How can executives drive industries and organizations to reverse course on climate change and lead a more sustainable economy? Adopting systems thinking can help with a successful transition to a low-carbon future.
Spurred on by the climate crisis, the world has begun moving—unevenly but inexorably—toward a low-carbon future. This shift is every bit as transformative as the initial adoption of fossil fuel–powered machines and electricity. And the move toward “net zero”—emitting no more greenhouse gases than are removed1—needs to unfold with an urgency that exceeds previous industrial revolutions. The global economy is being remade, and every business, government, organization, and individual has a role to play in accelerating this transition.
A growing array of businesses and governments are, indeed, confronting climate change, announcing emissions goals and climate initiatives daily. While worthy in and of themselves, these efforts often are shorter-term and focused narrowly on the organization’s own operations. What’s needed is a more holistic system of systems approach that unlocks critical opportunities in the transition to a low-carbon economy by working at the intersection of emerging low-carbon initiatives.
The system-of-systems approach recognizes that existing industries will be reconstituted as a series of complex, interconnected, emissions-free systems—energy, mobility, industry and manufacturing, agriculture and land use, and negative emissions. Government, finance, and technology can play a catalytic role to underpin and enable the emergence of those systems. A diverse set of societal and economic forces—from fluid and shifting consumer preferences to the rise of stakeholder capitalism and growing demands for climate action now—can drive the transition.
Accelerating progress toward net-zero emissions and tackling our toughest climate challenges will require extraordinary levels of collaboration and coordination across emerging systems. These efforts should be built around a global stewardship ethos that envisions us not as owners, managers, or consumers but as caretakers of our organizations, our communities, and our planet. What lies ahead of us is daunting, and the stakes could not be higher. But we confront this challenge knowing what needs to be done and having most of what is needed to do it. Now, in this decisive decade, we must act, with urgency and boldness and care for our common home.
Why we should take a systems view of the emerging net-zero economy
Many business and government leaders around the globe have steadily moved climate change higher on their agendas. Hundreds of companies have set science-based targets consistent with the Paris Agreement, publicly committed to using 100% renewable energy, or made other climate pledges. And yet progress, as measured by declining emissions, has thus far been negligible, even considering the year of COVID-19 lockdowns. The United Nations’ 2020 Emissions Gap Report notes: “Carbon dioxide emissions are predicted to fall up to 7 per cent as a result of the pandemic slowdown. But this dip only translates to a 0.01°C reduction of global warming by 2050.” The report calls existing pledges “woefully inadequate.”

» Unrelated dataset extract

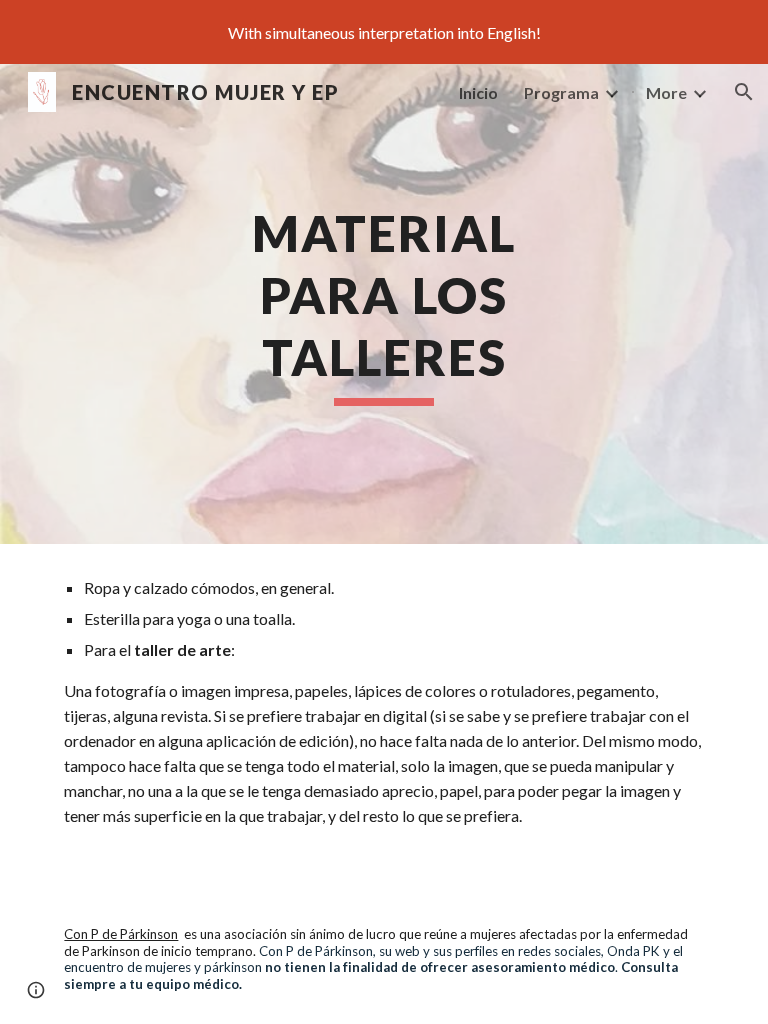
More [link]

Many factors account for this dismal report card, but part of the problem lies in many organizations’ tendency to approach the climate challenge through a lens focused narrowly on the single business or industry. The typical sustainability road map looks almost exclusively inward, taking stock of the existing emissions footprint, setting mitigation targets, and then developing a plan to achieve them; current leading commitments may pledge to influence suppliers or reduce so-called Scope 3 emissions (indirect emissions across the value chain).
These approaches ignore a critical, overarching point: The transition to a low-carbon economy demands the synchronized transformation of multiple, interdependent systems. An electrified vehicle fleet significantly addresses climate change only if it is charged with clean, renewable electricity and manufactured with circular, low-waste processes using sustainably extracted raw materials. It is only by adopting a more comprehensive view of the emerging low-carbon economy that we can begin visualizing the critical connection points and contingencies, in turn allowing organizations to work collaboratively to remove barriers, reach critical tipping points, and accelerate adoption of some of the most impactful climate solutions. Isolated initiatives miss the essential synergies in this transition.
The key is in harnessing a shift that has been underway for years: Traditional industry lines have been blurring and giving way to new business ecosystems comprising diverse sets of participants. The race to address climate change only accelerates those shifts and brings them to new corners of the economy. The complex and interconnected systems that are emerging may resemble yesterday’s industries, but under the surface, they will likely be driven by the rapid adoption of new technologies, deep shifts in operating processes, and the transformation of business models, with entirely new sets of players working together in novel ways. Sources of value creation in the low-carbon economy will shift profoundly, as will capital allocations. How and when these evolve will vary by system, but in every case, they offer tremendous opportunities for both legacy incumbents and disrupters if they’re proactive in helping direct the market toward a net-zero economic future.